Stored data
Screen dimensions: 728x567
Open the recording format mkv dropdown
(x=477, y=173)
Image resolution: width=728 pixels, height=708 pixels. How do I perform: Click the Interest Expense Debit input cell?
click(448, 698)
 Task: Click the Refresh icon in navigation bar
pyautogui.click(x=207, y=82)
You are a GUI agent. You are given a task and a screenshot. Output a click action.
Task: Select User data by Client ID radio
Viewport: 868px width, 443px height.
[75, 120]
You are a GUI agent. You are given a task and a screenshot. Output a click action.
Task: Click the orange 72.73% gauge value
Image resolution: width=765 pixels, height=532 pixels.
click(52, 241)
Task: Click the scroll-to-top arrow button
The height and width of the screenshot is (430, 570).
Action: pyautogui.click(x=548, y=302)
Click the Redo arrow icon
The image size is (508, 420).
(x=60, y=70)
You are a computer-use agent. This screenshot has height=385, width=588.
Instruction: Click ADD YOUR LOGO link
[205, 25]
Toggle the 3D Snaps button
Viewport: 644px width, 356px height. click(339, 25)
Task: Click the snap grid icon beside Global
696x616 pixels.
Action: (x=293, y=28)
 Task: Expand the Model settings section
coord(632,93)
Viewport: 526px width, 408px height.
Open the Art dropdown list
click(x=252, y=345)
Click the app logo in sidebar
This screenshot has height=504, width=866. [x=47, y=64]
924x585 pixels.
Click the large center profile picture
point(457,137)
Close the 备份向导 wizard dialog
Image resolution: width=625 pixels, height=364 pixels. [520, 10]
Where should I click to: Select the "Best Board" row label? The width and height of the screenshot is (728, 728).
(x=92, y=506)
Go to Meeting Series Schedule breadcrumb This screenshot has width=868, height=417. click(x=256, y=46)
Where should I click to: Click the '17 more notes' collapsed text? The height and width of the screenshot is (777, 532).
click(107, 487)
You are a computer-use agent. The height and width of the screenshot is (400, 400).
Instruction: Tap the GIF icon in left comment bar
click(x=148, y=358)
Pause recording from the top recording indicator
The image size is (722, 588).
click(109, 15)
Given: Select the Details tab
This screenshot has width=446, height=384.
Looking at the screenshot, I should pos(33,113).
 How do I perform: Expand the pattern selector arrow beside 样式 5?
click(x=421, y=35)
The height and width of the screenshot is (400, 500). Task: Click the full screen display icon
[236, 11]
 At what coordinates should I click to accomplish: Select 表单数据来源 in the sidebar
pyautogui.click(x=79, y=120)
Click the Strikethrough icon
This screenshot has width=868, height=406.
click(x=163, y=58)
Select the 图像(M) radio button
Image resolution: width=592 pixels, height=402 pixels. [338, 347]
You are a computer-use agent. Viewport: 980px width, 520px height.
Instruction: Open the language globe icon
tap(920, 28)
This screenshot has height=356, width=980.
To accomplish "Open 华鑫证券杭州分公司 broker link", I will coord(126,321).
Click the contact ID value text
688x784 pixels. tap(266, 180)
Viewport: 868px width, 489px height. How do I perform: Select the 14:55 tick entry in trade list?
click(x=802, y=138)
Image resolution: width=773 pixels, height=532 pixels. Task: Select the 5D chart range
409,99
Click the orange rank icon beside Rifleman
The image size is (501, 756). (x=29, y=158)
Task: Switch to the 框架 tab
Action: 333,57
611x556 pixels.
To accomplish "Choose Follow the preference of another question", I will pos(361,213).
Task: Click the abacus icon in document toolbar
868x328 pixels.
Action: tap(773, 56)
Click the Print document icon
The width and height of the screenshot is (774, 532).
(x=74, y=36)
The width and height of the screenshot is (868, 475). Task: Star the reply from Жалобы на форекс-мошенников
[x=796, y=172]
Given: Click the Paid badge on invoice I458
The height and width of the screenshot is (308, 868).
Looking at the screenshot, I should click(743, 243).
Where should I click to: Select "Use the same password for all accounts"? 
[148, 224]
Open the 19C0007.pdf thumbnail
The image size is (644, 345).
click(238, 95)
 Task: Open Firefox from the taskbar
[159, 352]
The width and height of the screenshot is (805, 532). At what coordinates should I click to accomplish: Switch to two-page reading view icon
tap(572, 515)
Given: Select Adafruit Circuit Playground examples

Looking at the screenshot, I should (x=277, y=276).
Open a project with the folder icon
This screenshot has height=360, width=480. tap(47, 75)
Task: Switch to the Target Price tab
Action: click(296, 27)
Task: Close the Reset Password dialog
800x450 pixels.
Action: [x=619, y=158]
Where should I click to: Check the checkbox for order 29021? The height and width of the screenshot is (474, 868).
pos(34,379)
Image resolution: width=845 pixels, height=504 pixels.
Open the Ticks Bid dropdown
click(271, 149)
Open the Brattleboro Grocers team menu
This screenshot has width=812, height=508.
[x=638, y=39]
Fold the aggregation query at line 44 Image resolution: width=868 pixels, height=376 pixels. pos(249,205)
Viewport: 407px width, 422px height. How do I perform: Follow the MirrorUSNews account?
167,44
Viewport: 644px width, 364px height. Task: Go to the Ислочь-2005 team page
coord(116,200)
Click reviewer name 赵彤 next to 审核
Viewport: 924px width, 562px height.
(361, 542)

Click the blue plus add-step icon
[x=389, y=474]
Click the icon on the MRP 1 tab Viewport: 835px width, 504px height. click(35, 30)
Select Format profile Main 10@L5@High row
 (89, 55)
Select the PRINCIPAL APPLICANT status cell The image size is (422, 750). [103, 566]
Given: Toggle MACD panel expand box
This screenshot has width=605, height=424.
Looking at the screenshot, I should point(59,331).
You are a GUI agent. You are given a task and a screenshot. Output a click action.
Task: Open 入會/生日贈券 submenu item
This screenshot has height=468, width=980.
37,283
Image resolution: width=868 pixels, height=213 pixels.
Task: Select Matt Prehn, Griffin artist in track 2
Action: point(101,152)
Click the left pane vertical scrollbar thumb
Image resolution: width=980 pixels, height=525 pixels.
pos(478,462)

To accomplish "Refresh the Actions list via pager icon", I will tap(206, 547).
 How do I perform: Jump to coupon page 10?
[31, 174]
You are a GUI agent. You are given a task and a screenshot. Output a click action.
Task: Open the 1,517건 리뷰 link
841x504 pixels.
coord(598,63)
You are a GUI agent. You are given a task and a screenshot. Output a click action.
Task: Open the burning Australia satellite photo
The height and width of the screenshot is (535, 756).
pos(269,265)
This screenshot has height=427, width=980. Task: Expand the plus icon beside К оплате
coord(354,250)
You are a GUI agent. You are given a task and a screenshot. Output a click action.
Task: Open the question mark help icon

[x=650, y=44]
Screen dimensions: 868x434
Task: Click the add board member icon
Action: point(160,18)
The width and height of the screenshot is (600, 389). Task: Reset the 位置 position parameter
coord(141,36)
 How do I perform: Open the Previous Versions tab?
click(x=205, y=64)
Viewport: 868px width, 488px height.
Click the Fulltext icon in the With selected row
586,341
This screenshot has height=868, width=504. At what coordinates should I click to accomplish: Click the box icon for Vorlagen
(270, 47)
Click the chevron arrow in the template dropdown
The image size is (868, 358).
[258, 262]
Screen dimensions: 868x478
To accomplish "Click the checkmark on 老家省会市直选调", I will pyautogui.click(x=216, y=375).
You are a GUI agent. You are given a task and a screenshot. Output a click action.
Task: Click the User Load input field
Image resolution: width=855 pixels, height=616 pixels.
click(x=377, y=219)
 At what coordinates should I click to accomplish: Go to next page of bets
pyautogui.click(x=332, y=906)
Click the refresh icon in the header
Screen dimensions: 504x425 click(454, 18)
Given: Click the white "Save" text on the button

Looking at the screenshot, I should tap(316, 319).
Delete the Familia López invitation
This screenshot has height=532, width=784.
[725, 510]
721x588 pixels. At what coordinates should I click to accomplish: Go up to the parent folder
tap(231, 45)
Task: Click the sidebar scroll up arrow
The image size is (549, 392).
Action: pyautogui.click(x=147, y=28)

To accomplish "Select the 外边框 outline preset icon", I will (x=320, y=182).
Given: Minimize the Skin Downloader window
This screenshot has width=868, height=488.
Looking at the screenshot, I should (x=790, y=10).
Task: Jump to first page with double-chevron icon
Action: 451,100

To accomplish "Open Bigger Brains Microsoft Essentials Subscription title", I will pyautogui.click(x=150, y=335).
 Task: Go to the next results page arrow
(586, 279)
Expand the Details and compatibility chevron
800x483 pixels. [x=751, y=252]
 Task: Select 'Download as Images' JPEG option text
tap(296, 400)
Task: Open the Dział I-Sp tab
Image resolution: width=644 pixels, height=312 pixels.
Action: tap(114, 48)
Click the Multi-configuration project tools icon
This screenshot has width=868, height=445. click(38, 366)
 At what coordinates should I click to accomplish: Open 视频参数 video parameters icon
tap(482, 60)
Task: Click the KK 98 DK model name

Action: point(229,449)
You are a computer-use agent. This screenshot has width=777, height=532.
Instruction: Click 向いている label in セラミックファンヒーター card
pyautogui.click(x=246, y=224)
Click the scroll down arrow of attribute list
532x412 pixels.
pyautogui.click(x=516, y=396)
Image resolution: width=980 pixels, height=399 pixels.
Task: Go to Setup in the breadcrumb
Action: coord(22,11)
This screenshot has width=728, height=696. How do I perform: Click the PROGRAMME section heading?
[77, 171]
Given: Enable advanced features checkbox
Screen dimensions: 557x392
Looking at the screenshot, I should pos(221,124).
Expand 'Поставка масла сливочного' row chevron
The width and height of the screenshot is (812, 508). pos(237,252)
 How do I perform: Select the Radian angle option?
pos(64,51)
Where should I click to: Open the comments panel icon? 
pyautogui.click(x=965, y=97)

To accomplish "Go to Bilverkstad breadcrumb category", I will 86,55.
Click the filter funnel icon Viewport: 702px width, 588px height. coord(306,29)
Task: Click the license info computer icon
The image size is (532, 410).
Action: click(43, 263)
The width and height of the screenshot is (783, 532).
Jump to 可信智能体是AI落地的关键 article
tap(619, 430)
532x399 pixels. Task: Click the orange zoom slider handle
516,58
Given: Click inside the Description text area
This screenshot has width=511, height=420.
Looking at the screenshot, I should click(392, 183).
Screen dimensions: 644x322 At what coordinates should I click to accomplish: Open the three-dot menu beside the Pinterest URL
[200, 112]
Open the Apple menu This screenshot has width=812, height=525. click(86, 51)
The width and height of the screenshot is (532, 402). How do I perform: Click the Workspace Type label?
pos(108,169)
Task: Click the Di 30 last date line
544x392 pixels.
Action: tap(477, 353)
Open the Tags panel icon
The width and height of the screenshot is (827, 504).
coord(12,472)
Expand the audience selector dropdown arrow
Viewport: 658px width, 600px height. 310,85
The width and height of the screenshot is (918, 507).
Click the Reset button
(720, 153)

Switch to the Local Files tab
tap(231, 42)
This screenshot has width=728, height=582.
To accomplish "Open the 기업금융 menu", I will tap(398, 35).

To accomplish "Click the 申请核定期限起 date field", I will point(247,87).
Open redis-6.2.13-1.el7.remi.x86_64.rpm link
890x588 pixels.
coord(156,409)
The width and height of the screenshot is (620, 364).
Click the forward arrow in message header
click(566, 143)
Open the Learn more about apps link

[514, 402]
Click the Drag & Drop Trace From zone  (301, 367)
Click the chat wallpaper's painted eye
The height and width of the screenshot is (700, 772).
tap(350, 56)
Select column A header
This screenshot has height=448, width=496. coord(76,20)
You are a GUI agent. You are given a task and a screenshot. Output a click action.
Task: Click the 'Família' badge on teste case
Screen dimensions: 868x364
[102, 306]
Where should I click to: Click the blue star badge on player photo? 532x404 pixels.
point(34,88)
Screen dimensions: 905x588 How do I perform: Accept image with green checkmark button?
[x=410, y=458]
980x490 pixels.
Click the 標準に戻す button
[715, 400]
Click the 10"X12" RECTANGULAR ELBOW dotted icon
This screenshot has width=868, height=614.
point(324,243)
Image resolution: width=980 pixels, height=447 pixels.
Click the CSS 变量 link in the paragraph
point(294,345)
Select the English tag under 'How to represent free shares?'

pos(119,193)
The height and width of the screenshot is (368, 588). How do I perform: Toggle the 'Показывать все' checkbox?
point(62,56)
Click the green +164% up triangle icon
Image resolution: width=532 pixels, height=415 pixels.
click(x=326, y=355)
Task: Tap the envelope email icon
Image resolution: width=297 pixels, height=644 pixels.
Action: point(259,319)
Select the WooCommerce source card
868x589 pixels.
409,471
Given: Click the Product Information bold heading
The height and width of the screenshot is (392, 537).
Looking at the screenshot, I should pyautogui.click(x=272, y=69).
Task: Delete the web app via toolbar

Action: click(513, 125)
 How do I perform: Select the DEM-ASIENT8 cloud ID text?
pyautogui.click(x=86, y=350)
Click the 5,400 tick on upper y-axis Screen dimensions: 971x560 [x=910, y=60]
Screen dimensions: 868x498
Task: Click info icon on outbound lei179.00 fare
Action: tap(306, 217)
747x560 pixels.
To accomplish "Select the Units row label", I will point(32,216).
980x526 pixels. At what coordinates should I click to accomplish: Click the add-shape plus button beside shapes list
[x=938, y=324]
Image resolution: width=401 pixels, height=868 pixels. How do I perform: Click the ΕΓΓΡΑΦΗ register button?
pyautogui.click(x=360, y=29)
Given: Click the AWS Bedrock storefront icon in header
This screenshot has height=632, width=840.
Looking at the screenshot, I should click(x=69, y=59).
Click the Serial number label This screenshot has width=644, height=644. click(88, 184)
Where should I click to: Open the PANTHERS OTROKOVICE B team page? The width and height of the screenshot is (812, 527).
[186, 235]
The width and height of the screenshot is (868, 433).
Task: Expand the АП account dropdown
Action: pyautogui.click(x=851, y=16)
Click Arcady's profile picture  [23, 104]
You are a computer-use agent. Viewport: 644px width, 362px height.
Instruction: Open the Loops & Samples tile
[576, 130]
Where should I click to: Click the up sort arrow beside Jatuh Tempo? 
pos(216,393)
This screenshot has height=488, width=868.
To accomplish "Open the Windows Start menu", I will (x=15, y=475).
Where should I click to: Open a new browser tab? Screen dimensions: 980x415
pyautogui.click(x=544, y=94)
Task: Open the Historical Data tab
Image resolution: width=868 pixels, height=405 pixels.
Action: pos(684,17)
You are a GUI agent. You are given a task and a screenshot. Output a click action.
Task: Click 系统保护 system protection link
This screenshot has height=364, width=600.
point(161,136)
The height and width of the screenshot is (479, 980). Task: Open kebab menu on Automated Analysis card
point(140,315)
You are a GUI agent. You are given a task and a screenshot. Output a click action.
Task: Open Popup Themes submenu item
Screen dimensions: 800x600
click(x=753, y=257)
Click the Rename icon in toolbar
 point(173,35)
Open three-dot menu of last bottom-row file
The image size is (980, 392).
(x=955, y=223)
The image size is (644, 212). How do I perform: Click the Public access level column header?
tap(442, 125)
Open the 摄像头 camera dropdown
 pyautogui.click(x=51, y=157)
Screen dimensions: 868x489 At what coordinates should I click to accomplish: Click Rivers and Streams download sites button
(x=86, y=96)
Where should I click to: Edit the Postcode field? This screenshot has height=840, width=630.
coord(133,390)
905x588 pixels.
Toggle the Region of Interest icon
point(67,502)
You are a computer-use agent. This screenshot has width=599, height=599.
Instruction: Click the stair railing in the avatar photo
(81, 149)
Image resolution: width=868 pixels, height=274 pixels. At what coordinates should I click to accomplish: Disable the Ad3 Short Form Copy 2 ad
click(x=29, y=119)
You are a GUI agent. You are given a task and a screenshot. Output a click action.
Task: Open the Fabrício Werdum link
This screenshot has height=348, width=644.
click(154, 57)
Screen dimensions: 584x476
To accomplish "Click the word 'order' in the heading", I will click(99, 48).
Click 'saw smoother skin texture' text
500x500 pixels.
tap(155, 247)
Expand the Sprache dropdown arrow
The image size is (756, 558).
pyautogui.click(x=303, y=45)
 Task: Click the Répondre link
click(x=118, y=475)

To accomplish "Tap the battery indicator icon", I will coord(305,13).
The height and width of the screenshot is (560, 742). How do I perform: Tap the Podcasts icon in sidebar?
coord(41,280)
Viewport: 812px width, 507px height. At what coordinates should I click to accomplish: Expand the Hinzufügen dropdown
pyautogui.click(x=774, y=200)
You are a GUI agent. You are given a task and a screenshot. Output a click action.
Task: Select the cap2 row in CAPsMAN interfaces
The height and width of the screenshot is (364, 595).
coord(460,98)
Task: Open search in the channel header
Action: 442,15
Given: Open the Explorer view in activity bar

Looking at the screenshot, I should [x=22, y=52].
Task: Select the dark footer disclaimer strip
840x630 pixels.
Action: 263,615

#### REQUIRED WORK:
Across the records, count the lines that contain the word "User" and give that figure alone.

#### REPLY:
2